Main author: Manisha Prajapati
Institution or Company: University of Iceland
Co-Authors, Institution or Company:
François Paquet-Durand, Institute for Ophthalmic Research, University of Tübingen. Gustav Christensen2, Institute for Ophthalmic Research, University of Tübingen. Thorsteinn Loftsson, University of Iceland.

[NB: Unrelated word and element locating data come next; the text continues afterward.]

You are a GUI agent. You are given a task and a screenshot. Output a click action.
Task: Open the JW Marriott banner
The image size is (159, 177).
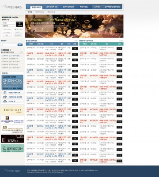[12, 120]
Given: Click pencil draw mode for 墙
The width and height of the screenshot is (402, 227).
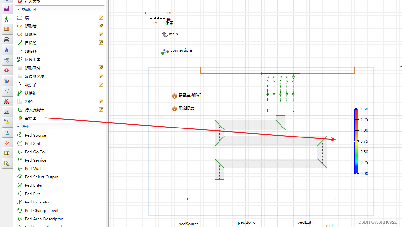Looking at the screenshot, I should tap(101, 18).
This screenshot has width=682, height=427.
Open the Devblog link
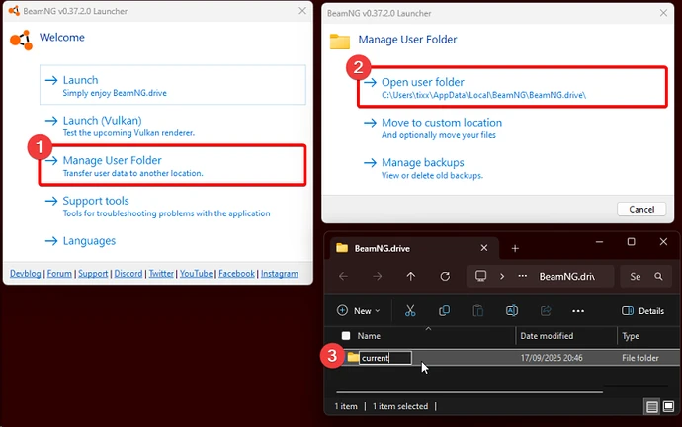point(26,273)
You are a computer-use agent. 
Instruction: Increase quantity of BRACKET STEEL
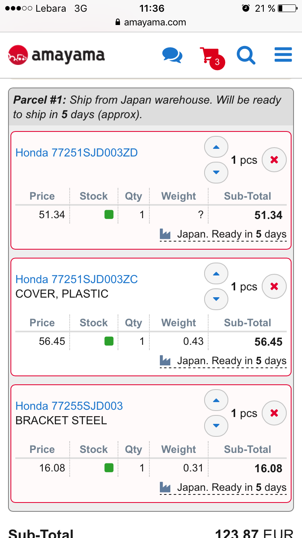(216, 400)
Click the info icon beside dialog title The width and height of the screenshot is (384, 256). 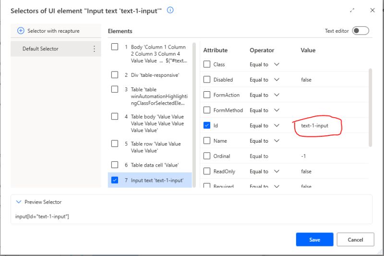coord(170,10)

Introduction: Cyclodextrins (CDs) are widely used as pharmaceutical excipients for formulation purposes. In recent times, studies have shown that CDs can form complexes with cholesterol. This has paved the way for using CDs as drugs in retinal diseases like Stargardt disease and retinal artery occlusion, where CDs could absorb cholesterol lumps. But, studies on the retinal toxicity of CDs are limited. The purpose of this study was to examine the retinal toxicity of different βCD derivatives and their localization within the retinal tissues.
Methods: We performed cytotoxicity studies with HPβCD and RMβCD, using wild-type mouse retinal explants, the TUNEL assay, and confocal microscopy.
Results: RMβCD was found to be more toxic to retinal explants compared to HPβCD. Studies done with fluorescent forms of the same CDs showed that both CDs can penetrate deep into the inner nuclear layer of the retina, with some uptake by Müller cells.
Conclusions: The retina could safely tolerate as high as 10mM HPβCD. The results suggest that HPβCD is a safer option than RMβCD for retinal drug delivery and may advance the use of CDs in development of drugs designed for intravitreal administration.